> **WRITTEN INSTRUCTION**
Please rewrite in full only the entries from the one containing "Коттеджи (12, 104)" through the one containing "Коммерческая недвижимость". In each, scale every coordinate in the answer by 0.8 and round to a whole number, with halves rounding up.

A block of data
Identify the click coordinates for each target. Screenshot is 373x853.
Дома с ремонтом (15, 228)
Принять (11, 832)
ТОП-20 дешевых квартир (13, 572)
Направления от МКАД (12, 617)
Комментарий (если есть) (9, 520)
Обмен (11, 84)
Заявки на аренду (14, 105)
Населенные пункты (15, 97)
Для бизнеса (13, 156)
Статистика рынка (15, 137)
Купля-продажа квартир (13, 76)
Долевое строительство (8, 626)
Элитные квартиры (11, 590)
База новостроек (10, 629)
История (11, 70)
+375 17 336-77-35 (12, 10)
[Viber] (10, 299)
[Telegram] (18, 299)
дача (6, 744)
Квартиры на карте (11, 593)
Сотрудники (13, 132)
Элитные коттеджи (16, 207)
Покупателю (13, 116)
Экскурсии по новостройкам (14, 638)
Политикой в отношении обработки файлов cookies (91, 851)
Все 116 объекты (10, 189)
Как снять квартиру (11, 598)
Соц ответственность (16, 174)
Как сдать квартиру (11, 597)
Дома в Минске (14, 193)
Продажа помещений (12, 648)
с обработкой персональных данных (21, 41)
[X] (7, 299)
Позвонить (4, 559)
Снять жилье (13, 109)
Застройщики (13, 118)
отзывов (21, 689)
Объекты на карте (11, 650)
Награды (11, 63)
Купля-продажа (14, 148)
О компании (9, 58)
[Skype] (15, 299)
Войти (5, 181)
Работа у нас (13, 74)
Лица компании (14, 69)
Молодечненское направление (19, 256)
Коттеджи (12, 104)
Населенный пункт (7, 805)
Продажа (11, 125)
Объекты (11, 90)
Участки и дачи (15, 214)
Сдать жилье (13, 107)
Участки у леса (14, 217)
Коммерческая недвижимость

...

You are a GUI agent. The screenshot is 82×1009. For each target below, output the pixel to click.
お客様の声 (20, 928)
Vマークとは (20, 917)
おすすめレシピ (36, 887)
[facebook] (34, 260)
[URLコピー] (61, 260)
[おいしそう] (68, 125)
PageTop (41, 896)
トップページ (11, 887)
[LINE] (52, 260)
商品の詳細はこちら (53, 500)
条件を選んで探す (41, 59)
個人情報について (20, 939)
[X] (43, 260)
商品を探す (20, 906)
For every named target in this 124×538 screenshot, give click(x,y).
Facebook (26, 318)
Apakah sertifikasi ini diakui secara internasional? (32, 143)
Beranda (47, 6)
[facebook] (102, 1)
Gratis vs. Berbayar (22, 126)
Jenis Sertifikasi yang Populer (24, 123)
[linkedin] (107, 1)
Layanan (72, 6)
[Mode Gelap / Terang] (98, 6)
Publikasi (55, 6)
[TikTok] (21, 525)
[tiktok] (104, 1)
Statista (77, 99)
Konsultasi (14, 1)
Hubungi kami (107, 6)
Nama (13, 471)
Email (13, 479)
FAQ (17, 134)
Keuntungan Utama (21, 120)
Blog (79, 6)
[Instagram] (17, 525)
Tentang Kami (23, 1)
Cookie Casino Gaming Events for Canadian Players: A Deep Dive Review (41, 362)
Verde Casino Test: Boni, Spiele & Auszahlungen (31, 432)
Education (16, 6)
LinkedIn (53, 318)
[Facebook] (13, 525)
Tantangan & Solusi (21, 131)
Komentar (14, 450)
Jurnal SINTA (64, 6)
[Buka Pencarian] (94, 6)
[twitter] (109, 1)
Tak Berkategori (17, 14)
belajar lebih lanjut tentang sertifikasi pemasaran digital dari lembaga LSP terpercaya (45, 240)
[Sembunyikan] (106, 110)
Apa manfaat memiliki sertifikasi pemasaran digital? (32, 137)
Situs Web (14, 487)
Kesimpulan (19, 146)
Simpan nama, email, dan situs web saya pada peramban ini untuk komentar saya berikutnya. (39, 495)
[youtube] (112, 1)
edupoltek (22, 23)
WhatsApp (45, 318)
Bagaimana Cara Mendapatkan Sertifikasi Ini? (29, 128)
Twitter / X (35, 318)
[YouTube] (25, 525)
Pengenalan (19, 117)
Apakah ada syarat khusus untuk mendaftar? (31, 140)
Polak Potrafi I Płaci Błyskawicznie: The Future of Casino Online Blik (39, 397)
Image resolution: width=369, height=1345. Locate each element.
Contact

--

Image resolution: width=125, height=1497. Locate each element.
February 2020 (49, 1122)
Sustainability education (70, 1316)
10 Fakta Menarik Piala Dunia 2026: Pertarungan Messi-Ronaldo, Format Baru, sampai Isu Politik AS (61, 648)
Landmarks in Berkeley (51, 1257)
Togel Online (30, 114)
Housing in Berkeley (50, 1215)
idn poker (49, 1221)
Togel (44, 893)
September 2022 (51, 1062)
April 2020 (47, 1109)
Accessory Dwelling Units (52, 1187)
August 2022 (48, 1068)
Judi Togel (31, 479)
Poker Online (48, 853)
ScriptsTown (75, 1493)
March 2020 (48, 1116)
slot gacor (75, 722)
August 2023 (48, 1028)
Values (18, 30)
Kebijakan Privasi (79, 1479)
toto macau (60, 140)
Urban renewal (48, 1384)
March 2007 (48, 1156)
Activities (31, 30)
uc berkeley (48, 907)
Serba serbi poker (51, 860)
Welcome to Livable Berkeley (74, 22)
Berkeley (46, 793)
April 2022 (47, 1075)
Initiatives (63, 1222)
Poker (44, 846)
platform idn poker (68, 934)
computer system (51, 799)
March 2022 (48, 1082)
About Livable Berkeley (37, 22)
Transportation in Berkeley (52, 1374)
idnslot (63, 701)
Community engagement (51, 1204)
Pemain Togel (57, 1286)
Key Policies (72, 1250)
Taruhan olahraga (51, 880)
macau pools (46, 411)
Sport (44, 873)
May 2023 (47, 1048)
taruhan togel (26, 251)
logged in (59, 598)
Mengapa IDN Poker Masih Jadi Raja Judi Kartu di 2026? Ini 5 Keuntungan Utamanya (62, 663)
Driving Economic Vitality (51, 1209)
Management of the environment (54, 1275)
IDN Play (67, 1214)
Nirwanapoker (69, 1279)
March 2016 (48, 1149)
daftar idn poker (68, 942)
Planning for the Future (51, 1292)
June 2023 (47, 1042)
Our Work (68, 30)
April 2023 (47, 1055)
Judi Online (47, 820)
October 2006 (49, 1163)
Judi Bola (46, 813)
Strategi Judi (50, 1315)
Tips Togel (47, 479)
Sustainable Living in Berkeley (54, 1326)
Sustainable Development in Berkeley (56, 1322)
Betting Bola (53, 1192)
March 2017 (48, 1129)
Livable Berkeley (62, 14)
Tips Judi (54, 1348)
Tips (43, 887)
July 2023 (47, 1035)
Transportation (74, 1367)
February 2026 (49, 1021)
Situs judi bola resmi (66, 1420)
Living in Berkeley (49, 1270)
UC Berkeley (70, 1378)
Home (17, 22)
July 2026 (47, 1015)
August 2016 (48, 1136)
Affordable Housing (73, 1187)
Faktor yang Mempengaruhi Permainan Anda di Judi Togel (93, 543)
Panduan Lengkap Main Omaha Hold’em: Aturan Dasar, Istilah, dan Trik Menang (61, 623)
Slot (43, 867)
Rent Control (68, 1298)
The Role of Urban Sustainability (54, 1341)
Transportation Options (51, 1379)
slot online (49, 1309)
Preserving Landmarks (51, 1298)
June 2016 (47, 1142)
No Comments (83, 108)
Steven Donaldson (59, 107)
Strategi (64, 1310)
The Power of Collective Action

> **OUTPUT BELOW**
Коттеджи (10, 83)
Населенный пункт (6, 644)
Продажа (9, 100)
Объекты (9, 72)
Участки и дачи (12, 171)
Сдать жилье (10, 86)
Участки у леса (11, 174)
Коммерческая недвижимость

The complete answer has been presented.